O’Higgins era agregado militar de la embajada argentina en Tegucigalpa. De la Vega, asesor del ejército hondureño. Garro, instructor de la Fuerza de Seguridad Pública (Fusep). Casi todos habían participado, directa o indirectamente, en el secuestro de sindicalistas, dirigentes agrarios y estudiantes universitarios.

Seis meses más tarde de la denuncia de Laura Sierra y a más de un año de concluida la guerra en las Malvinas, los argentinos continuaban en Honduras. El 5 de agosto de 1983 asistí en Managua a una conferencia de prensa en la que el comandante Julio Ramos, jefe de la inteligencia militar sandinista, presentó una serie de fotografías y documentos capturados a los contras. Entre la documentación había un pasaporte argentino Nº 6.354.932, extendido en Tegucigalpa el 25 de noviembre de 1978 y firmado por el comisario Juan Félix Torelli, a nombre del ciudadano Armando Passarella Basset, nacido en Buenos Aires en 1943.

La fotografía del pasaporte correspondía a José Benito Bravo Centeno, alias "Mack". Era un fiero ex sargento de la Guardia Nacional somocista.

El comandante Ramos también mostró varias fotografías recientes. Entre ellas había dos del coronel argentino José Hoyos (u Ollas), alias "Santiago Villegas". En una foto estaba con Bravo Centeno; en otra, detrás de un grupo de jefes contras, junto a un helicóptero matrícula 951 de la Fuerza Aérea Hondureña.

Según el ex contra Efrén Mondragón, alias "Moisés", entre 12 y 15 asesores argentinos permanecieron en Honduras hasta principios de 1984, pero "ya no eran tan arrogantes". Estaban preparando sus maletas de regreso a Buenos Aires.

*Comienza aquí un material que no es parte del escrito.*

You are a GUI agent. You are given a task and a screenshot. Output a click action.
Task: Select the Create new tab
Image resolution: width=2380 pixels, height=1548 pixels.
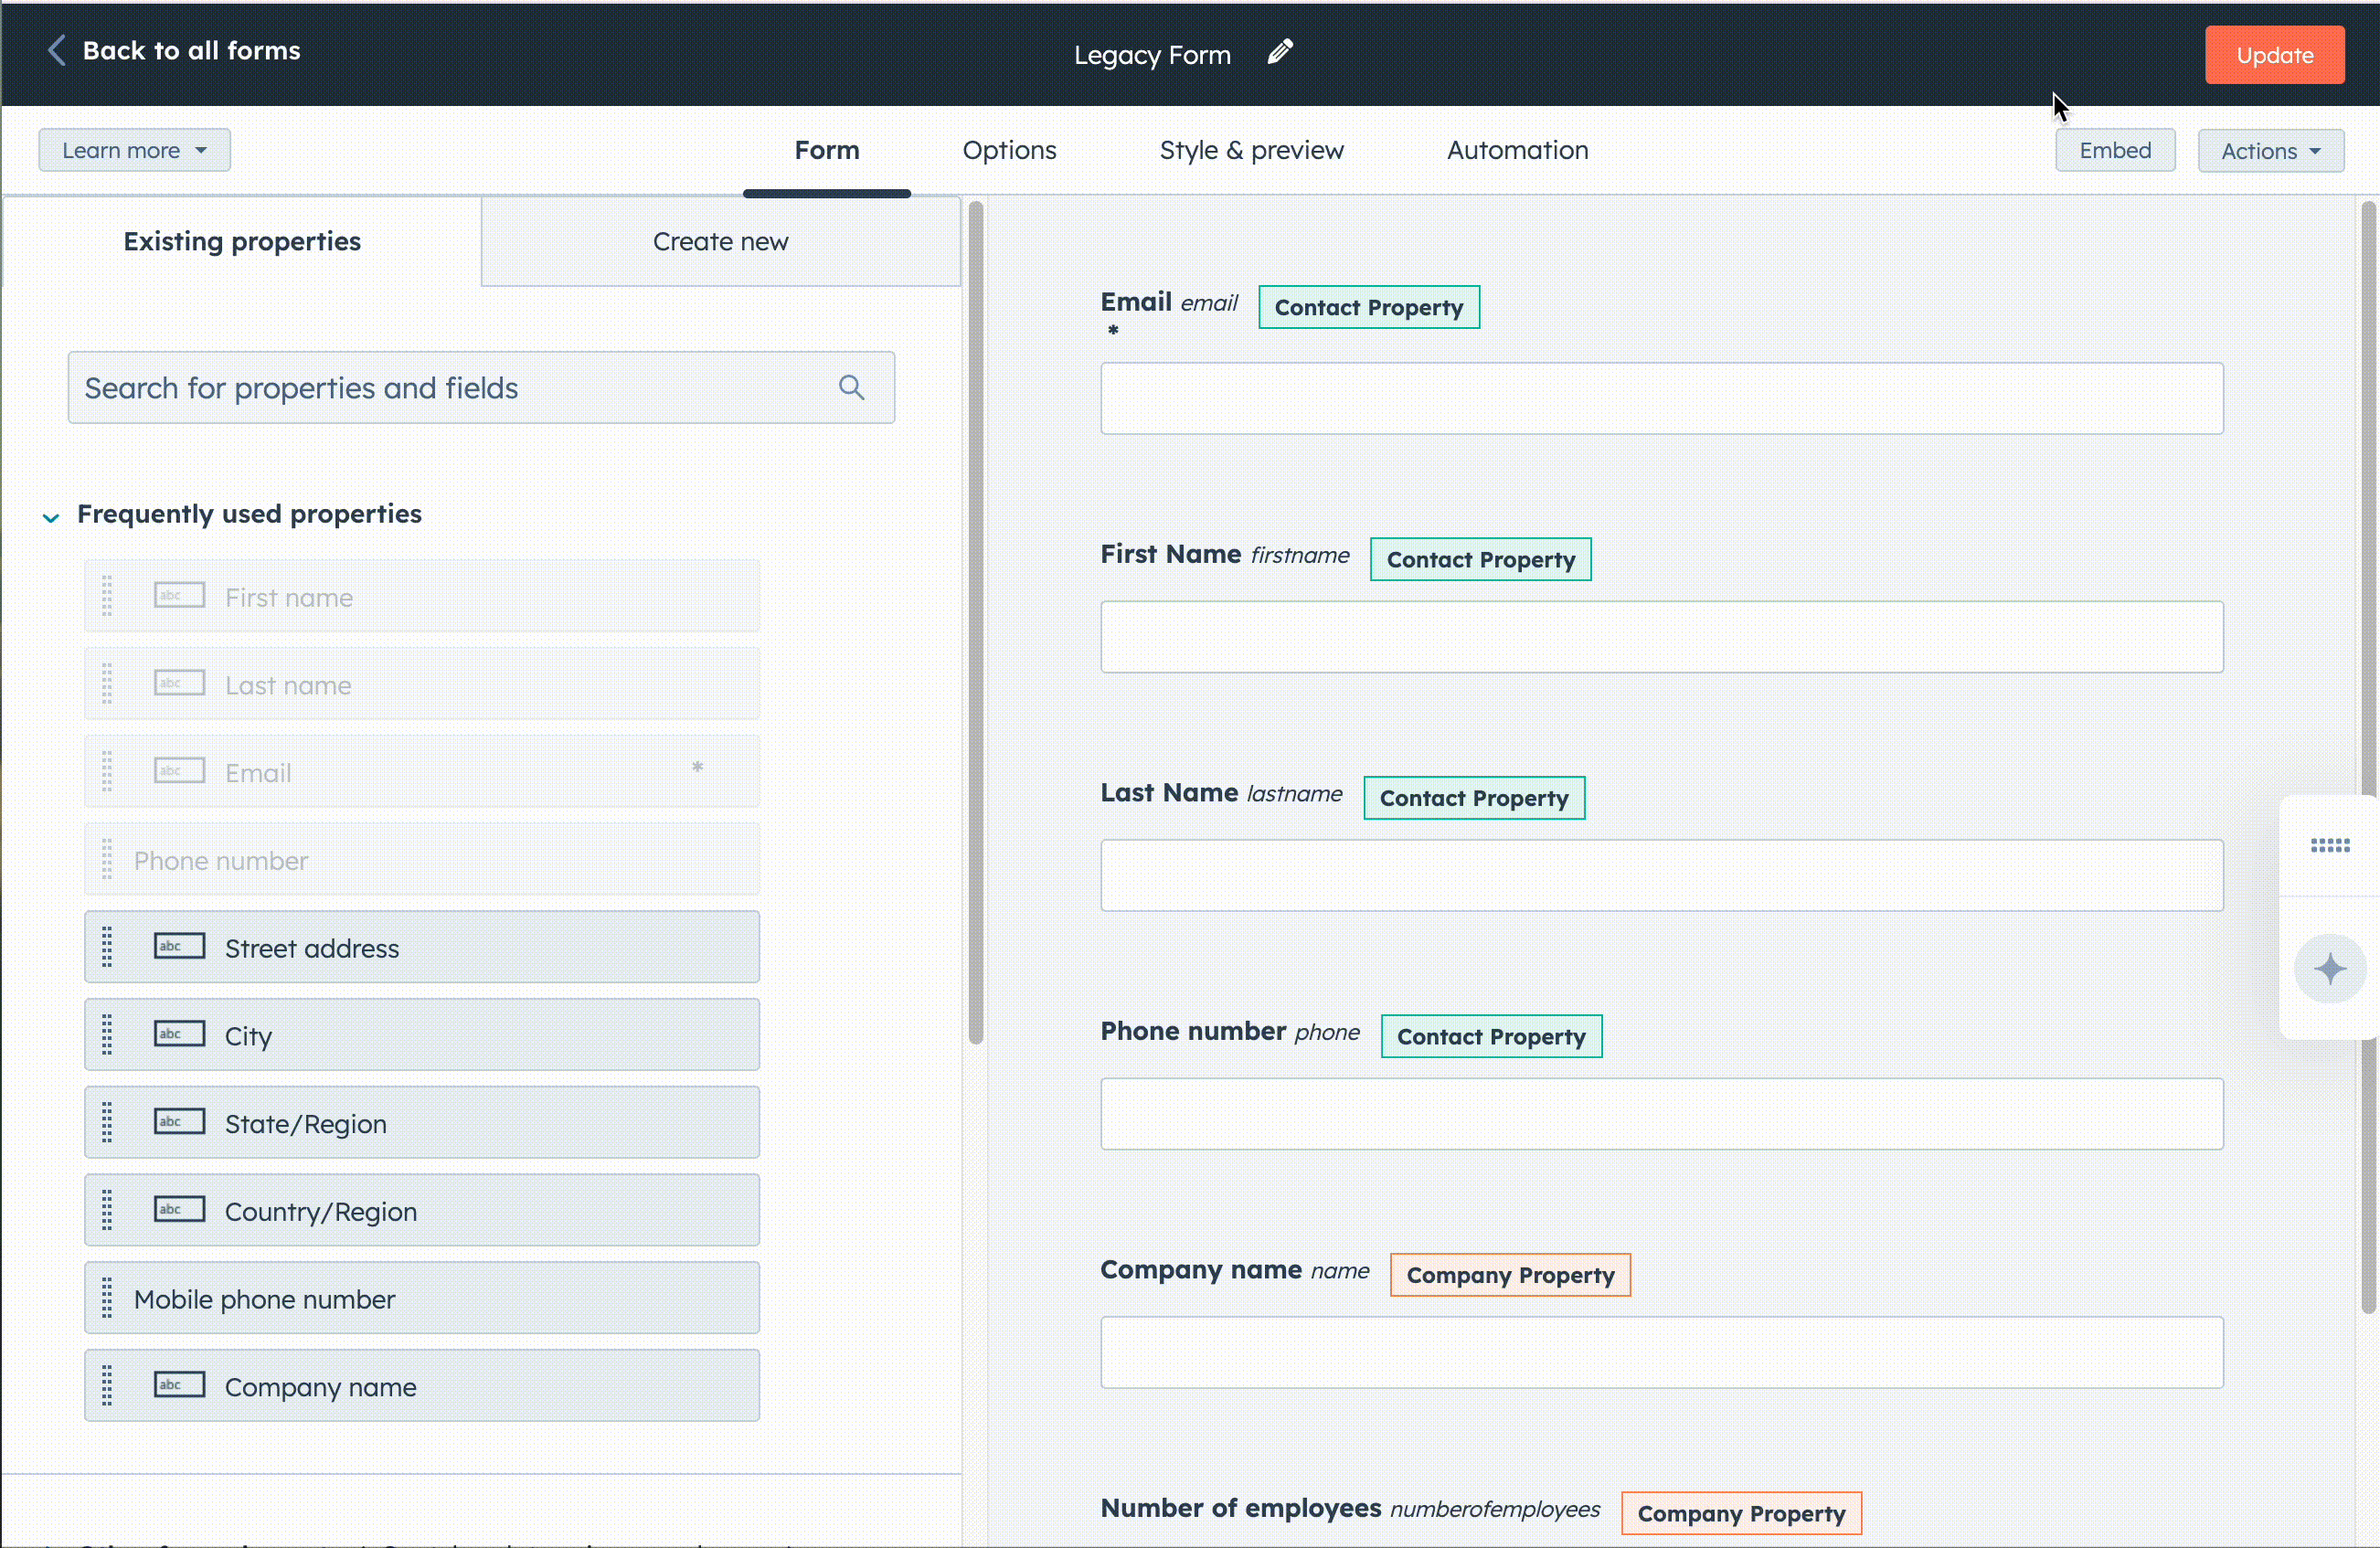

A fines del año anterior, la CIA decidió prescindir amablemente de ellos.

La crisis había estallado en las filas contras en septiembre de 1983. "Moisés" recuerda: "La guerra la querían los gringos de un modo, los argentinos la querían de otro, el estado mayor de otro y los comandantes de fuerza también de otro. El ejército de Honduras también estaba involucrado en el problema interno. Uno sabía que lo iban a matar pero no sabía quién lo iba a matar".

Fueron días de "purgas", asesinatos a traición y escapes apresurados. Según "Moisés", la CIA afirmaba que la forma de ataque de los argentinos "era mala porque estaba atrasando la guerra. Los norteamericanos pretendían una invasión a Nicaragua, acciones militares más contundentes. Los argentinos, en cambio, eran partidarios de la guerra de guerrillas. Estaban furiosos porque la CIA ya no confiaba en ellos como antes y les exigía cuentas de los gastos y les quitó poder", dijo el ex contra. "Decían que a los norteamericanos sólo les gustaba estar encima de ellos y mandarlos, y que a la hora de hacer las cosas se llevaban los laureles".

Los argentinos regresaron a su país refunfuñando, pero jamás fueron investigados. Uno de ellos, el coronel José Osvaldo Riveiro, alias "Balita", asumió la jefatura de inteligencia militar en su país a través del decreto Nº 457 del 8 de enero de 1984. Lo firmó el presidente Raúl Alfonsín, alias "la casa está en orden, felices pascuas".

(*) Resumido del capítulo XV de Monjes, mercenarios y mercaderes, libro del autor de este trabajo, Editorial Alpa Corral, México, noviembre de 1988, págs. 115-125.